* [Dataset records]:
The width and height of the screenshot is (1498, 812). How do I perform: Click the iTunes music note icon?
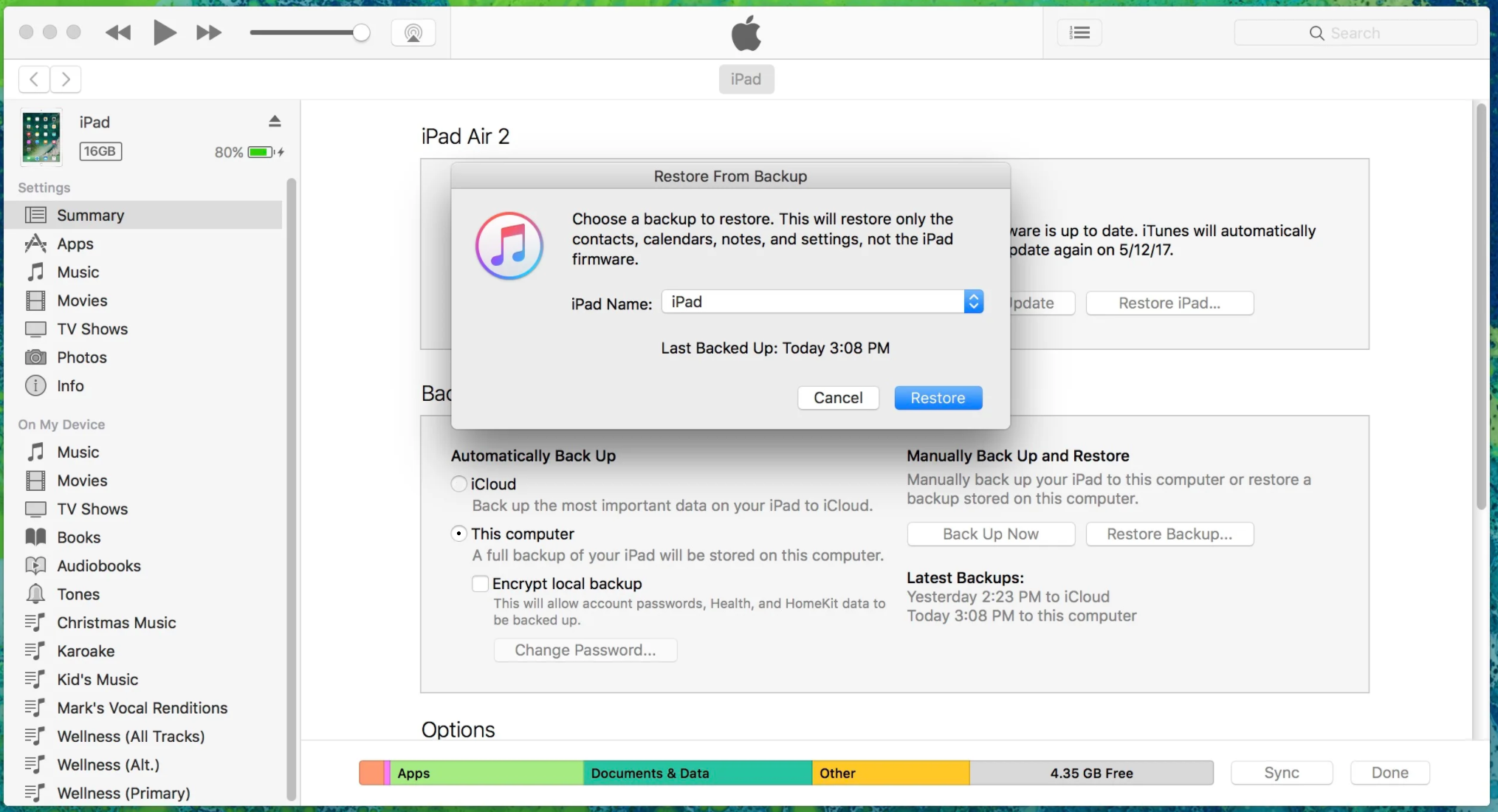[508, 245]
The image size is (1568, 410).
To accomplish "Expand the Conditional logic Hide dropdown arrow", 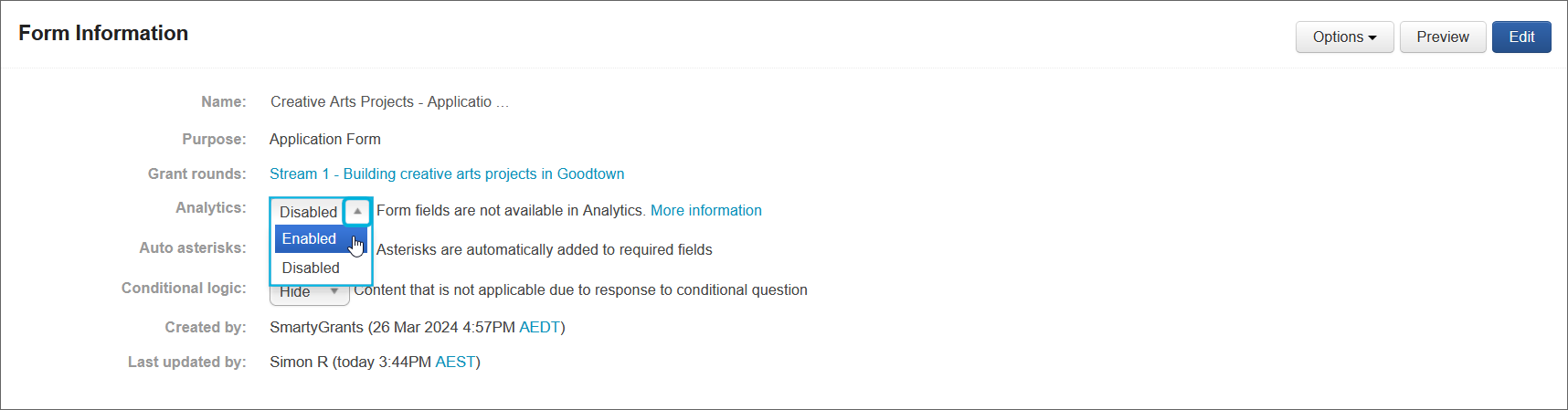I will point(334,292).
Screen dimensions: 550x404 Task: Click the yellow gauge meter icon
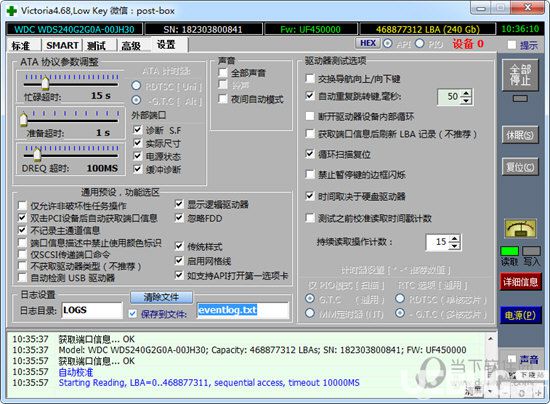tap(520, 229)
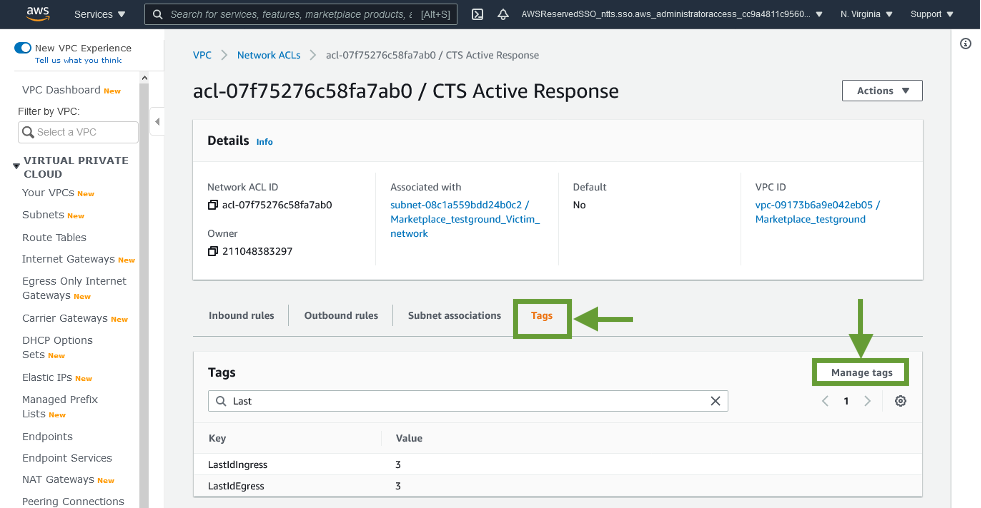Collapse the left navigation pane arrow

click(157, 121)
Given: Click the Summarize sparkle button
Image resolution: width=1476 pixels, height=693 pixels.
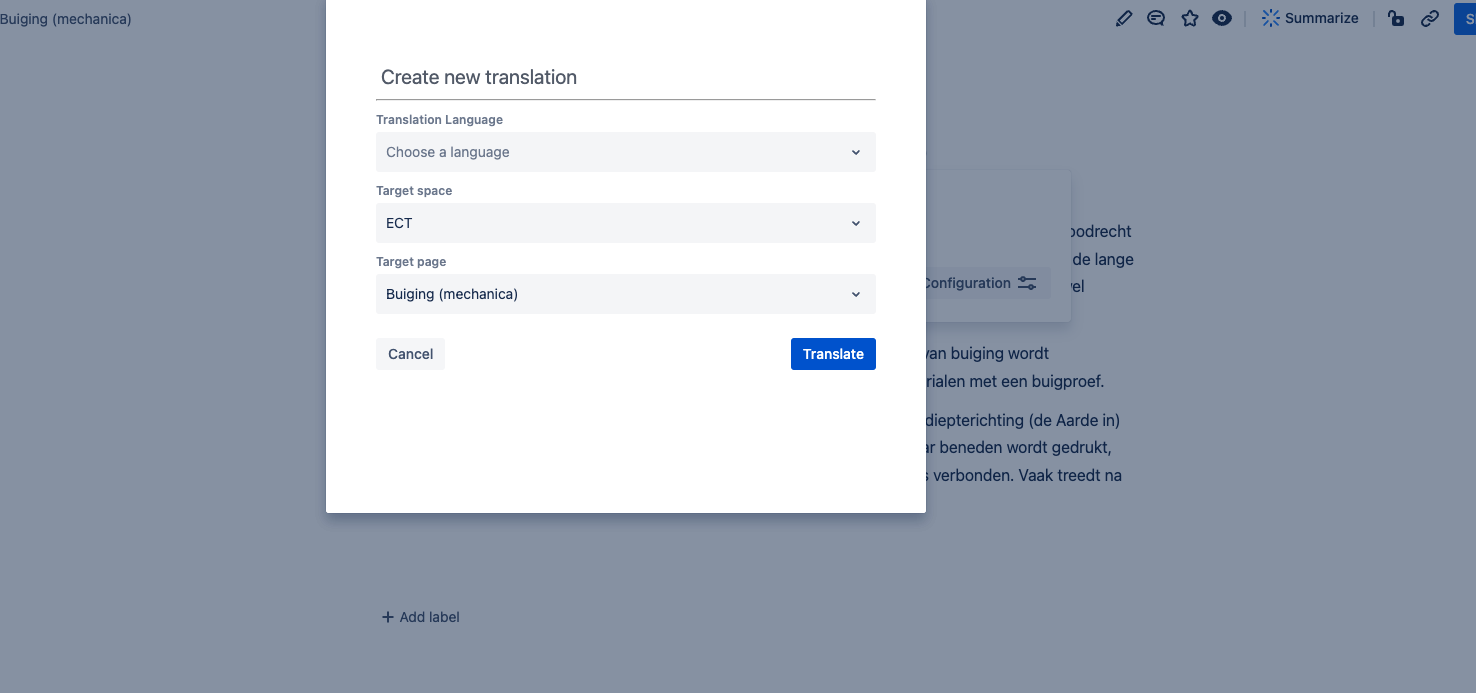Looking at the screenshot, I should [x=1310, y=18].
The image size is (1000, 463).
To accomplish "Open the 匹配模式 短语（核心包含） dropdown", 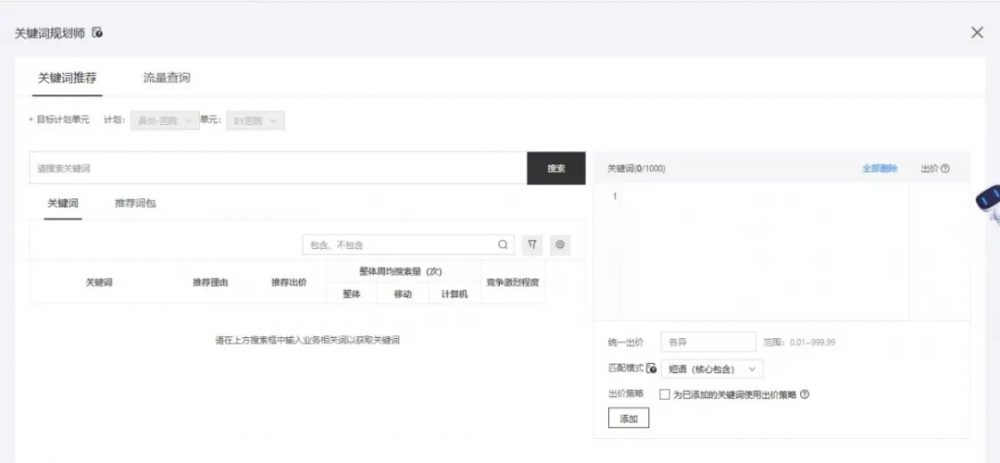I will pyautogui.click(x=712, y=369).
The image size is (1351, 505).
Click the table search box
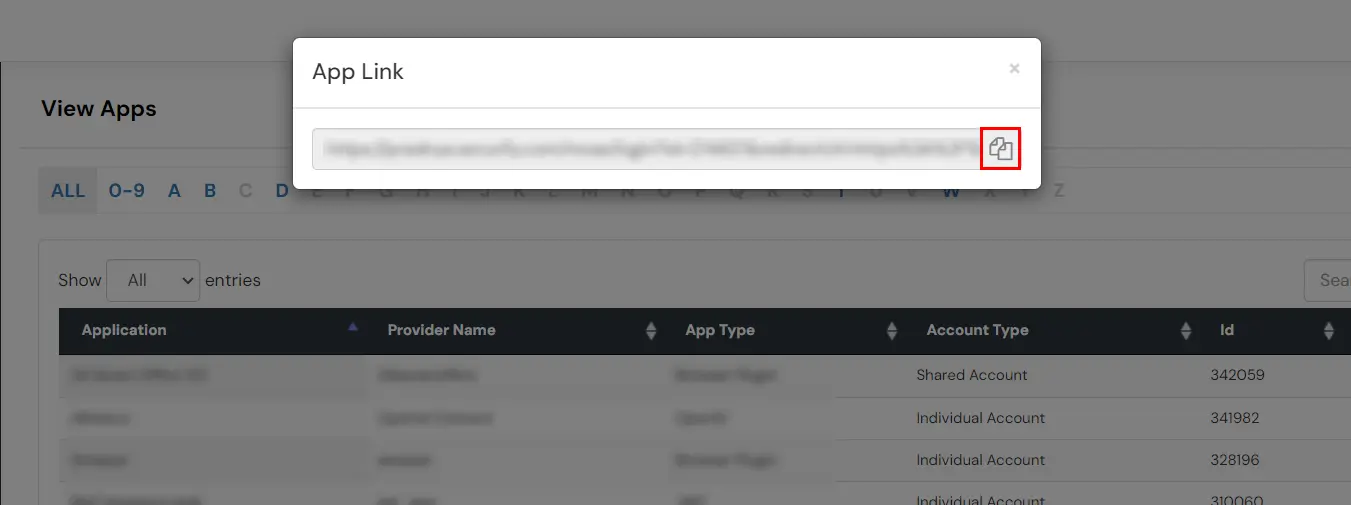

* [Challenge]:
Copy the records above word for word, starting at the line that contains "The image size is (1351, 505)." and continuing through the end of the records. Leave out any picture.

* [Correct response]:
The image size is (1351, 505).
Click the table search box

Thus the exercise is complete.